Tosca andò in scena al Teatro Costanzi di Roma il 14 gennaio 1900, alla presenza della regina Margherita, e fu accolta con disorientamento da pubblico e critica. Sull’opera è sempre pesato l’equivoco di un presunto sbandamento di Puccini in direzione verista. Ma la scelta di una drammaturgia più lineare e la ricerca di una pregnanza espressiva che si traduce in una maggiore tensione della vocalità non dovrebbero far passare in secondo piano gli elementi di continuità con i precedenti successi di Puccini (il personale ricorso a Leitmotive nell’uso di “reminiscenze logiche”, la costruzione melodica “a mosaico”, la correlazione tra i nuclei motivici, l’uso simbolico dei piani tonali) rispetto ai quali i materiali musicali si presentano se mai ulteriormente affinati per caratterizzare psicologie complesse. È vero che la riduzione librettistica – sovrappesando la vicenda sentimentale, più consona alla sensibilità di Puccini, rispetto allo sfondo storico – riduce il personaggio di Cavaradossi a una tenorile genericità, privando anche il monologo del terzo atto della primitiva dimensione etica (se Mario “muore disperato” è solo perché non vedrà più la donna amata: con fiero disappunto di Illica, fervente repubblicano).

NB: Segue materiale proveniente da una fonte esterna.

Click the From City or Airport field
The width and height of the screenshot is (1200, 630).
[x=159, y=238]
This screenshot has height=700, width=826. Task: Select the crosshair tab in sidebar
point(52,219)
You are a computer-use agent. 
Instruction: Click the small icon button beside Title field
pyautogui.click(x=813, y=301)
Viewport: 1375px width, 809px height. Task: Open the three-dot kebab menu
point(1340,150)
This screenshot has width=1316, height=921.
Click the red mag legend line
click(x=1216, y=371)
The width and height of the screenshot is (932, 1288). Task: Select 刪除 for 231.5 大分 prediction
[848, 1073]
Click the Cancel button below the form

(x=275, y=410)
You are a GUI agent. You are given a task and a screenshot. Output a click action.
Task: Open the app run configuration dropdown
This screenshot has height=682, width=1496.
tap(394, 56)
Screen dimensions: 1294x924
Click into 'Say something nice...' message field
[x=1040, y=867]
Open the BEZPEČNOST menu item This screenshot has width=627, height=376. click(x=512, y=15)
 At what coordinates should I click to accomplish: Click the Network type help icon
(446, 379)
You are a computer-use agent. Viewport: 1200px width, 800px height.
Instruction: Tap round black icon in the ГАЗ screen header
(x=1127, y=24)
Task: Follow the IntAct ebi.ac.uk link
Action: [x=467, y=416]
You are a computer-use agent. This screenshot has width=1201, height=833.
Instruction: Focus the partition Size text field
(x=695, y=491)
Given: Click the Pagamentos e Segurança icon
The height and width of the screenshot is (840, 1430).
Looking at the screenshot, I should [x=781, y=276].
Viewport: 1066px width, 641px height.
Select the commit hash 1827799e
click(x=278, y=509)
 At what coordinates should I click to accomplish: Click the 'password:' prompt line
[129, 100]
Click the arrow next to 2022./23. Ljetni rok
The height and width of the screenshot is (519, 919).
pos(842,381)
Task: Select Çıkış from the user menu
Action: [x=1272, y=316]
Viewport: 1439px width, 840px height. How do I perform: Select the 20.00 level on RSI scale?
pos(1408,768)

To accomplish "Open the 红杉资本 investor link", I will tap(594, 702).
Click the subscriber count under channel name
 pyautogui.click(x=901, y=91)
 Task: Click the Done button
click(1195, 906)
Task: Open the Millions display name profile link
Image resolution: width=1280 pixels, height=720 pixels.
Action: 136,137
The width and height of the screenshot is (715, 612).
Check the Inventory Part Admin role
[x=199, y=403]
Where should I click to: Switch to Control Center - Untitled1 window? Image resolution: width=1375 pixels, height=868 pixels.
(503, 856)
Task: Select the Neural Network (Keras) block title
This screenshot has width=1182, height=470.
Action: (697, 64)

In compenso balza in primo piano Scarpia, sensuale e devoto, efferato e aristocraticamente distaccato: un eroe negativo dall’ambiguità non meno che affascinante, per quanto troppo spesso elusa in interpretazioni grossolane e riduttive. In Scarpia, il più rilevante baritono pucciniano, viene rappresentata l’emozione erotica nella sua dimensione patologica: un tratto – come sottolinea Mosco Carner – tipico dell’arte fin de siècle, del periodo in cui viene messa in luce l’incidenza dell’inconscio e in cui «si scoprono il brutto, la malattia fisica e psichica e l’anormalità come fertile terreno d’arte».